= The request =
Rewrite every line of the entries below as a numbered list, skipping any blank lines. Leave the pictures out of your answer.

= Data for this exercise =

● ● ● ● ●

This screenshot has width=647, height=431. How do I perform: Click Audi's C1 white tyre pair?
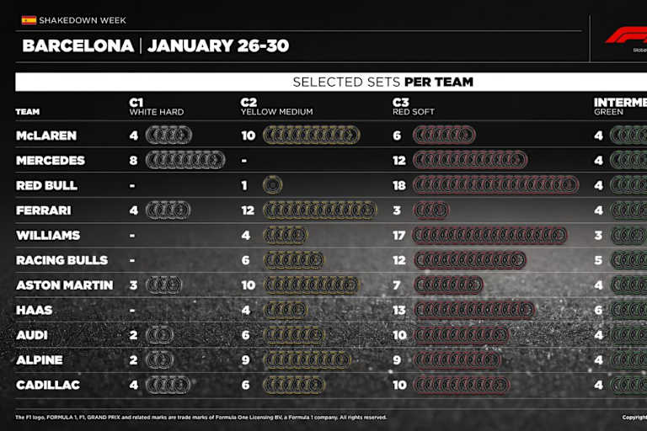(x=159, y=335)
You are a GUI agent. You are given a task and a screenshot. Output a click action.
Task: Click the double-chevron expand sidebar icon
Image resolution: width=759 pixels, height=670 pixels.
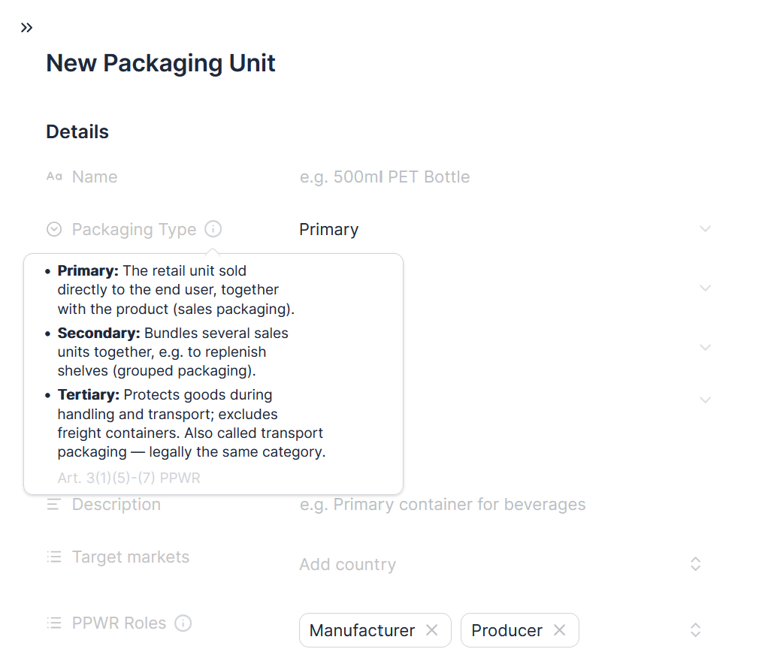click(x=26, y=28)
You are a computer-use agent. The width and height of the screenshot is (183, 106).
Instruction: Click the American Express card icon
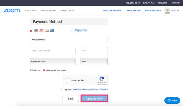(52, 31)
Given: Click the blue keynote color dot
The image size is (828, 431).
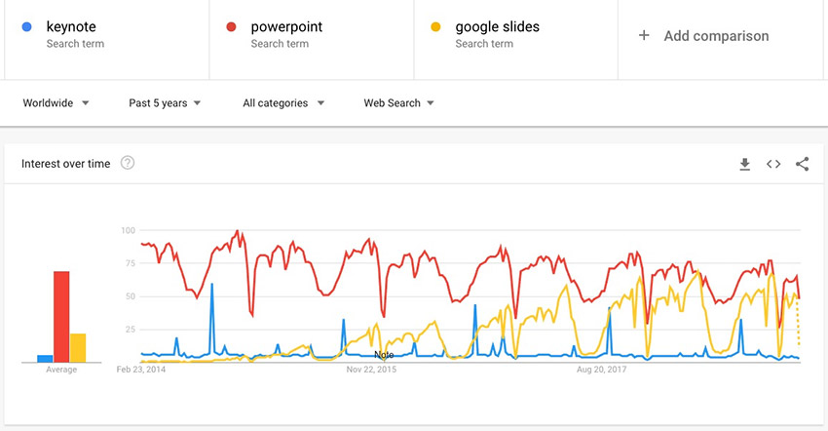Looking at the screenshot, I should [26, 27].
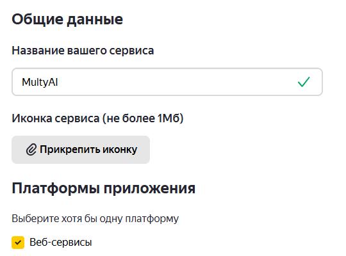
Task: Click the Название вашего сервиса label
Action: [83, 51]
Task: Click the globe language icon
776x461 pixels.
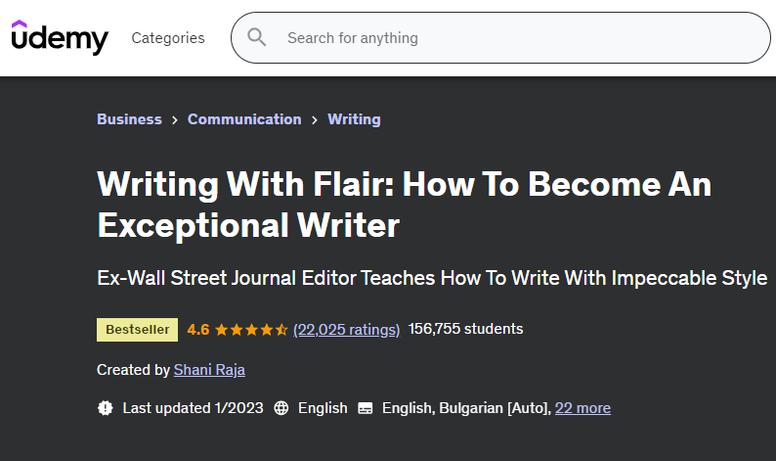Action: coord(281,408)
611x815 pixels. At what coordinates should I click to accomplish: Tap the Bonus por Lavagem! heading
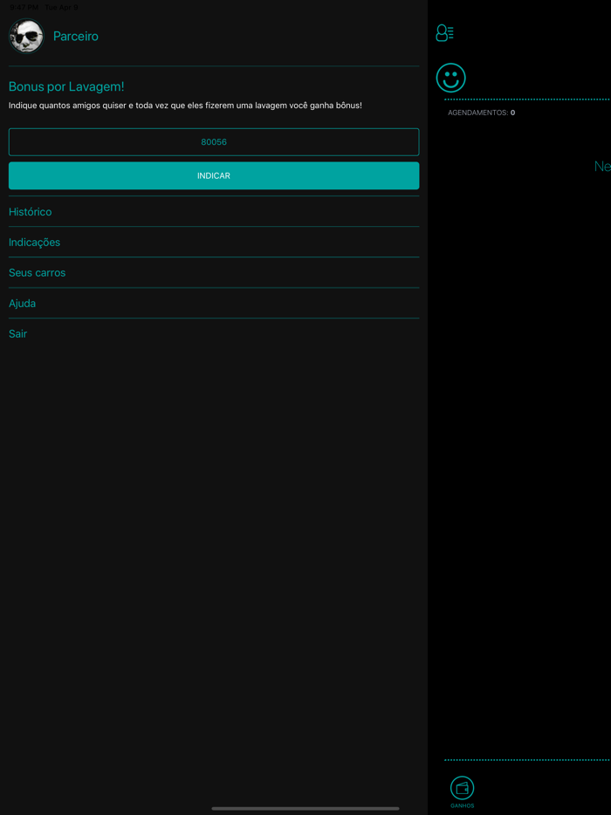coord(66,86)
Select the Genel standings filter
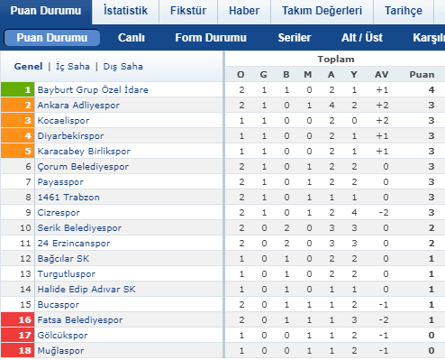Screen dimensions: 445x360 click(x=28, y=67)
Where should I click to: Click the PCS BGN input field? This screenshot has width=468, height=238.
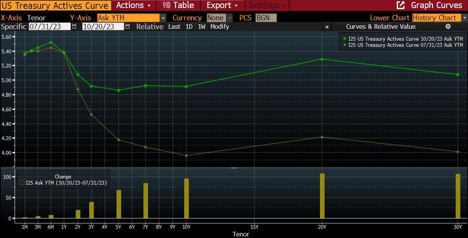[x=266, y=18]
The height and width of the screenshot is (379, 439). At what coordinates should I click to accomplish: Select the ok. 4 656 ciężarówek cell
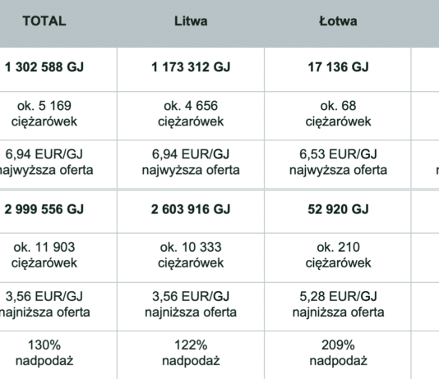coord(191,114)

● ● ● ● ●

= Answer to the problem =
1. This screenshot has width=647, height=431. How do I perform: Click Audi's C1 white tyre pair?
2. (x=159, y=335)
3. You are a GUI agent. You are given a task and a screenshot. Output a click action.
4. Task: Click the double-chevron expand sidebar icon
5. Image resolution: width=759 pixels, height=670 pixels.
6. click(x=26, y=28)
7. You are a computer-use agent. The width and height of the screenshot is (183, 106).
8. Instruction: Click the American Express card icon
9. (52, 31)
10. Given: Click the blue keynote color dot
11. The image size is (828, 431).
12. Looking at the screenshot, I should [26, 27].
13. Task: Click the Название вашего сервиса label
14. Action: [83, 51]
15. Task: Click the globe language icon
16. 776x461 pixels.
17. Action: coord(281,408)
18. 611x815 pixels. At what coordinates should I click to accomplish: Tap the Bonus por Lavagem! heading
19. coord(66,86)
20. Select the Genel standings filter
21. Screen dimensions: 445x360 click(x=28, y=67)
22. Where should I click to: Click the PCS BGN input field? This screenshot has width=468, height=238.
23. [x=266, y=18]
24. The height and width of the screenshot is (379, 439). At what coordinates should I click to accomplish: Select the ok. 4 656 ciężarówek cell
25. coord(191,114)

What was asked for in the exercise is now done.